* Extract provided
—————

No one wants to be alone. It’s in our genes to survive in this world, but the idea is to not to do it by yourself. When I look at peers my age, their main interest is to find a significant other to fulfill that empty space in their heart with love from another human being.
I get it, no one wants be alone.
However, in my nineteen years of life, I’ve only been in one serious relationship. Yes, I have casually dated other people from time to time, but it never got anywhere beyond that. I thought something was wrong with me – maybe I was too prideful, too mature, and too determined for others my age. I couldn’t understand why I felt so empty and alone.
Fast-forward four years, as I look back on all the “situationships” and that one relationship, I realized one thing: I never learned how to love me.
What I mean by that was not just realizing that I am a beautiful girl with attractive traits beyond my years, but it was understanding my worth and how important that is to my own future. I have ambition, dreams and qualities like no one else. I know what I want out of life and how I must get there. The only thing was that I refused to be with someone else who could not amount or did not want to amount to the same things as me, and I was not going to settle for less.
So, I begin to date myself.
On my emotional journey I explored what characteristics drew me in I emotionally explored what made me happy and what things I didn’t find satisfying in myself and in another person. I hated the fact that I was so prideful. It was if I held my true feelings in when really they should have been heard. My insecurities dragged me down because I felt as if I wasn’t pretty enough or good enough for anyone. And my arrogance was too extreme. I had to realize that not everyone was as open-minded as I was raised to be.
I must admit, it was an eye-opening experience, but I realized that it was because I did not love me as hard I should have. I’ve always been a very considerate person and often did more for others than I did for myself. I often cared more about everyone else than I did my own self, and that’s not how it should be. It’s okay to be selfless and not selfish, but there is a thin between letting people wreck you with their problems than you dealing with your own.
As I sit here today trying to figure out what makes me genuinely happy, I see that it’s the motivation to better myself.
I find comfort in achieving my goals. I catch a high knowing that I am making the people in my life proud as I embark on my self-journey. No other human being can make me feel the way that I do now, and eventually I will find someone who may make me feel the same way but it technically isn’t the same.
I am content with lonely. I am happy with the person I am becoming. Learning to love me first has been the biggest accomplishment I have achieved yet. I’m figuring out new things every day that I never knew existed.
Until that person comes in my life who I believe will fill that empty hole in my heart, I will continue to love myself first and accept the person I am becoming.

—————

* Given entries
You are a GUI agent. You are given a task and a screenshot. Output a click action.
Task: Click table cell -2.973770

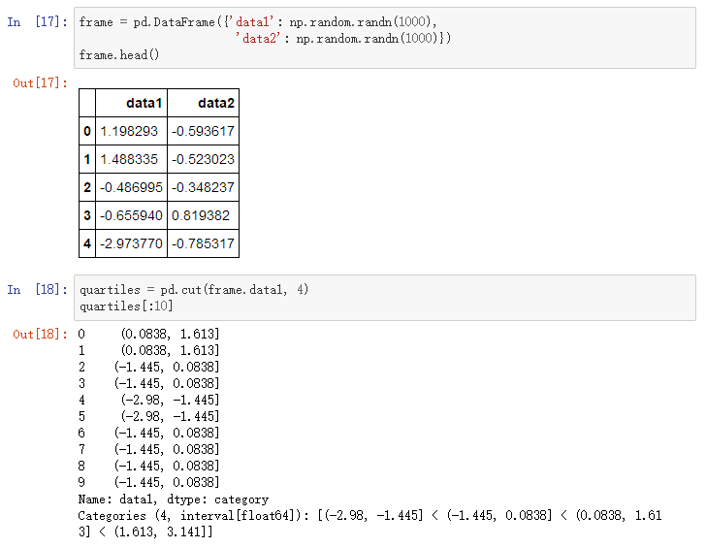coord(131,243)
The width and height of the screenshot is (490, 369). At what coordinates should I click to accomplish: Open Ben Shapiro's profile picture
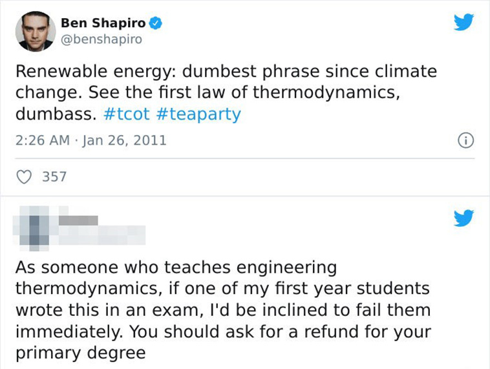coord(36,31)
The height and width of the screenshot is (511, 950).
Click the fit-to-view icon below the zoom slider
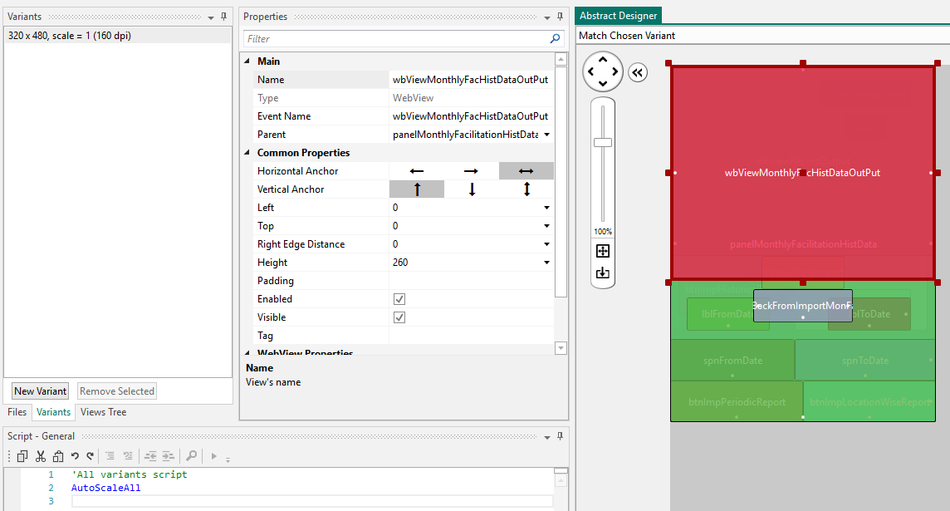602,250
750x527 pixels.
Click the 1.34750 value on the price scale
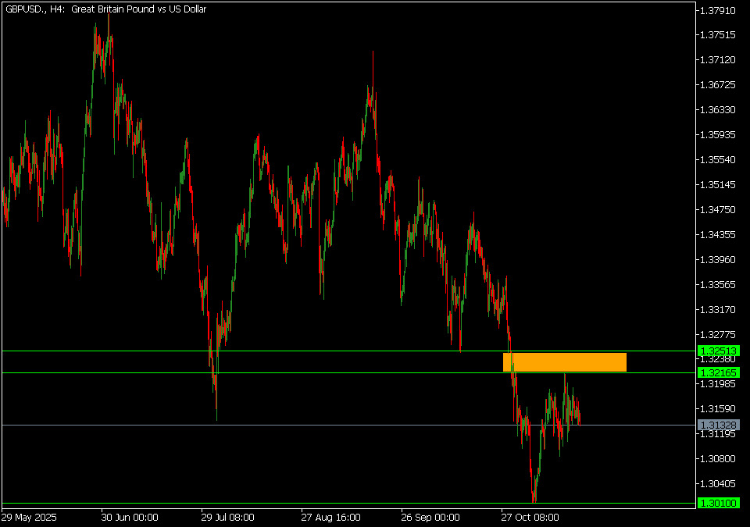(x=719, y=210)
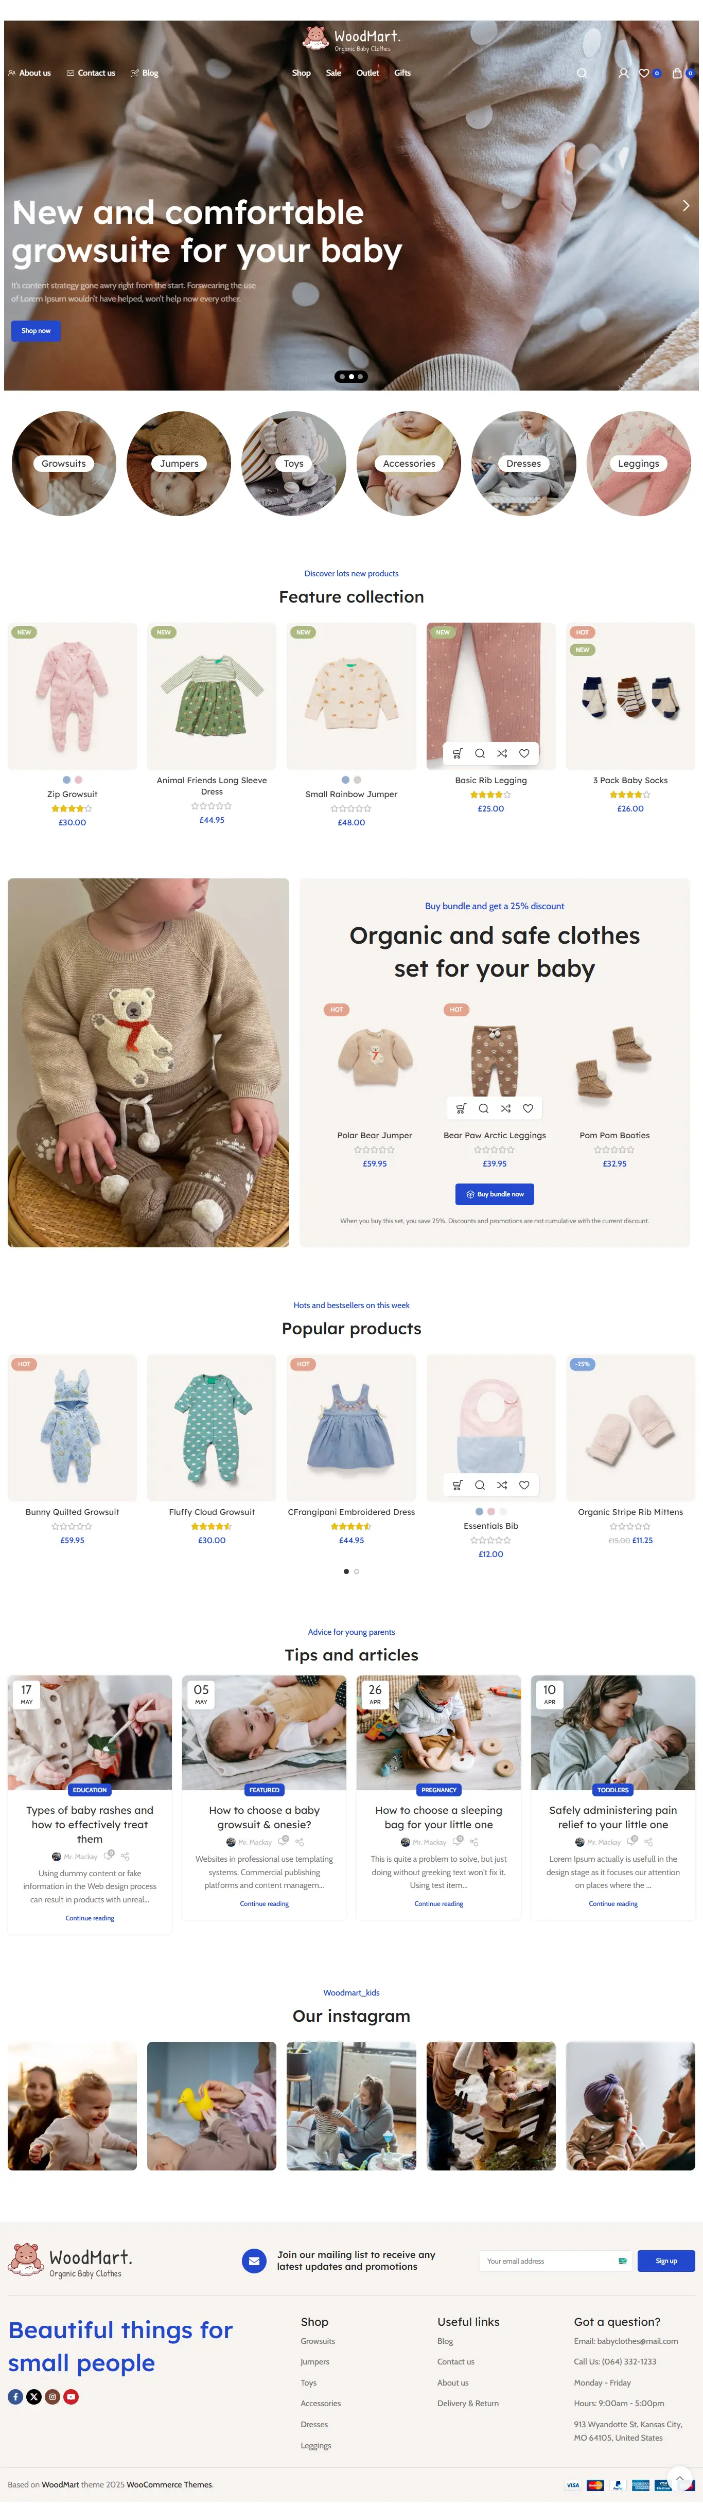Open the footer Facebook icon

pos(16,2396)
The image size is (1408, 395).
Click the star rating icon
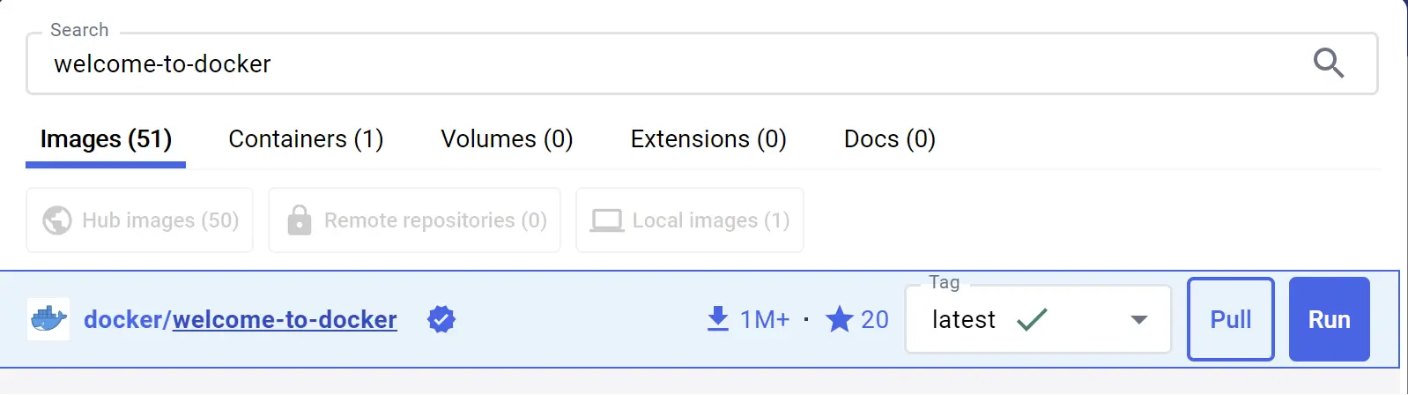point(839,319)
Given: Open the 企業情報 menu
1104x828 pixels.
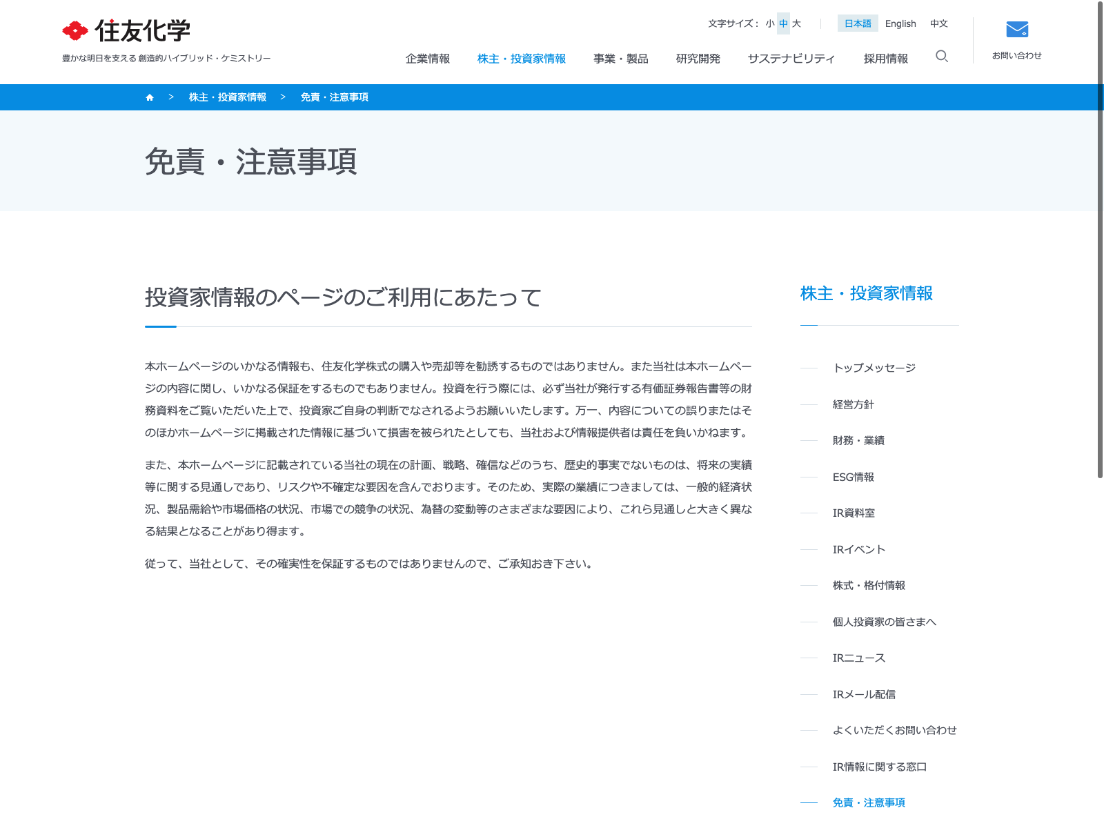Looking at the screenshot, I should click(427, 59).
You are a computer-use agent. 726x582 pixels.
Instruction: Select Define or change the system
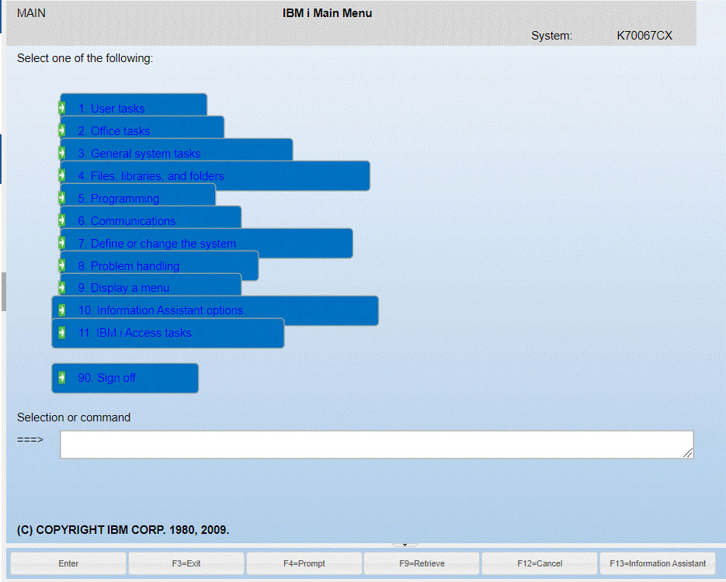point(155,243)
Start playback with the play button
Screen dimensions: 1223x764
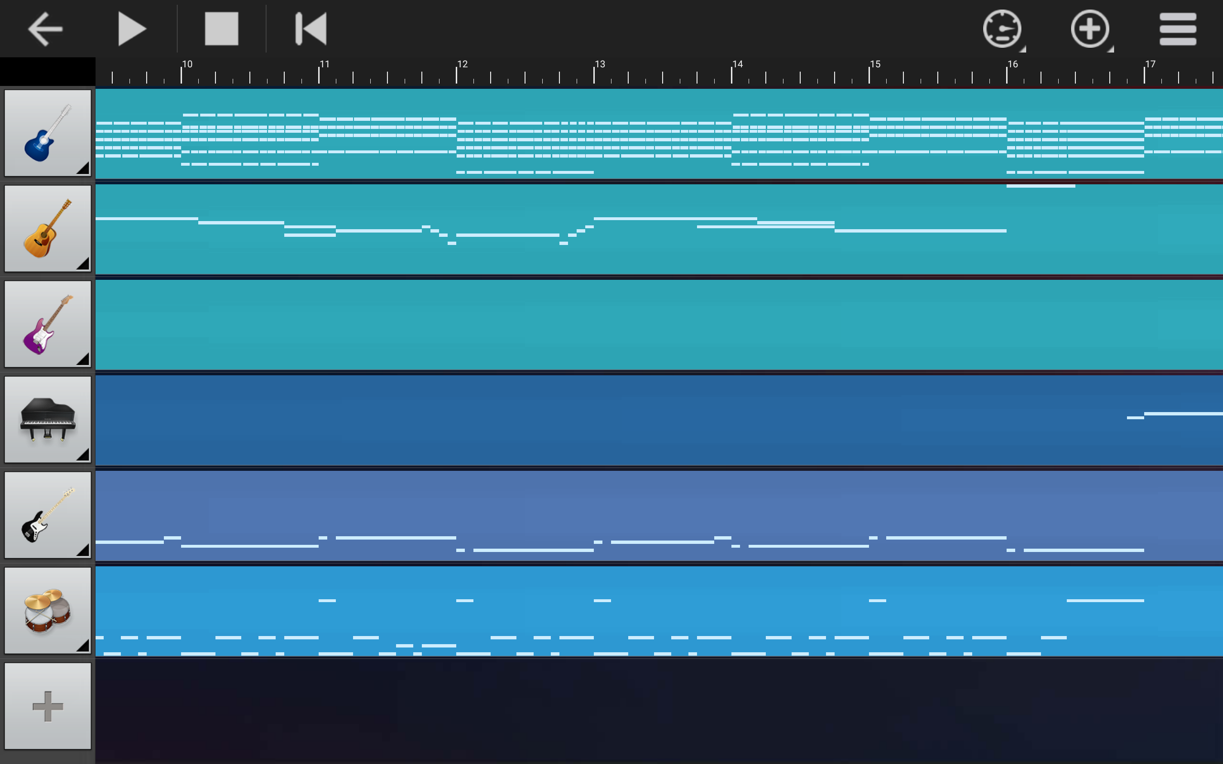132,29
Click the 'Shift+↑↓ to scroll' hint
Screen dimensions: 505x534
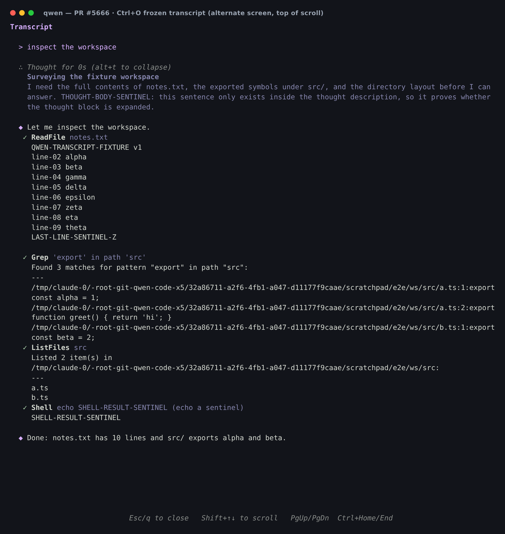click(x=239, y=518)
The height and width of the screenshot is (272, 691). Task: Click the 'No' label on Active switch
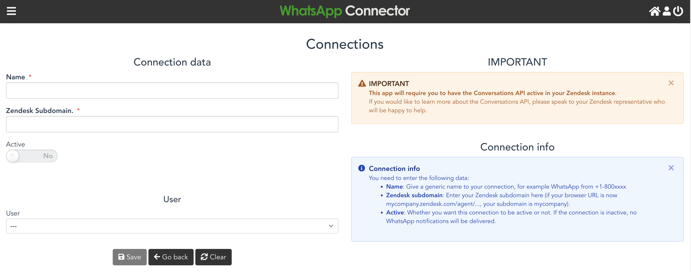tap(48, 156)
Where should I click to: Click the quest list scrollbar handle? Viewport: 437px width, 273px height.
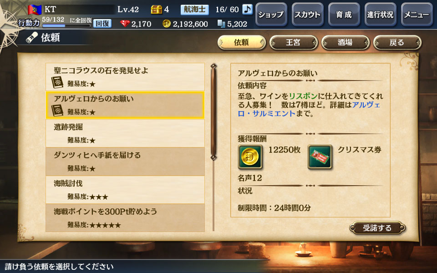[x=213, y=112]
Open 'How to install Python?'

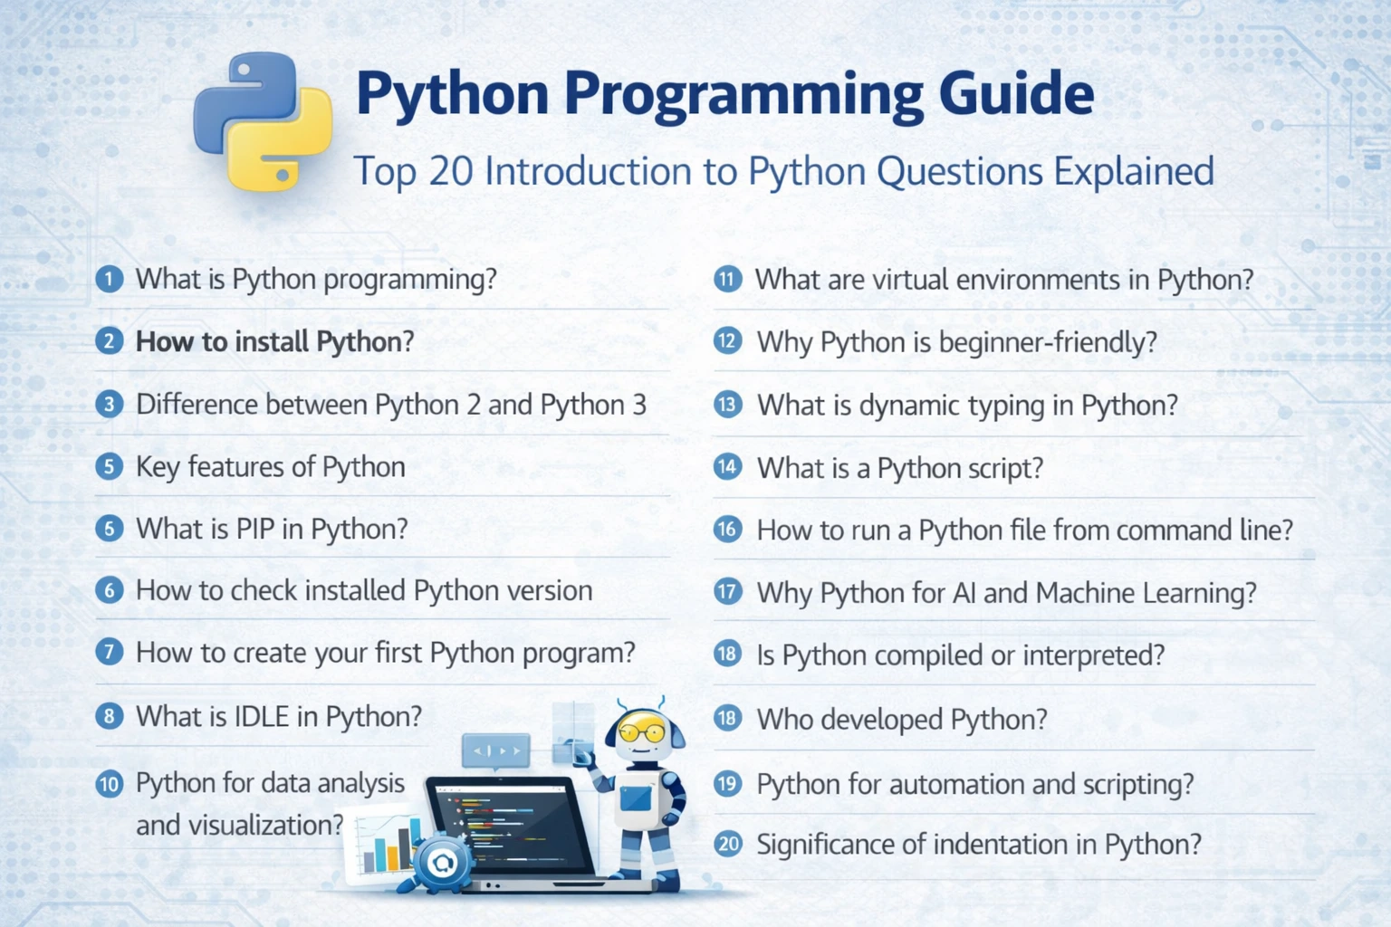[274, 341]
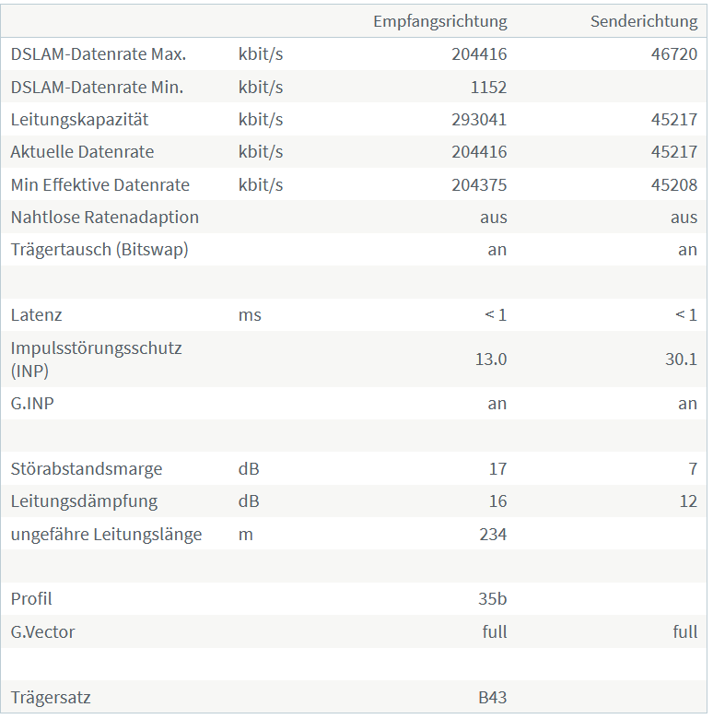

—————

* Tasks to complete
A: According to the essay on learning to love oneself, how many serious relationships has the writer been in?
B: In the essay on learning to love oneself, what did the writer suspect she was "too" much of for others her age? List each one.

* Exercise solutions
A: One.

B:
- Too prideful
- Too mature
- Too determined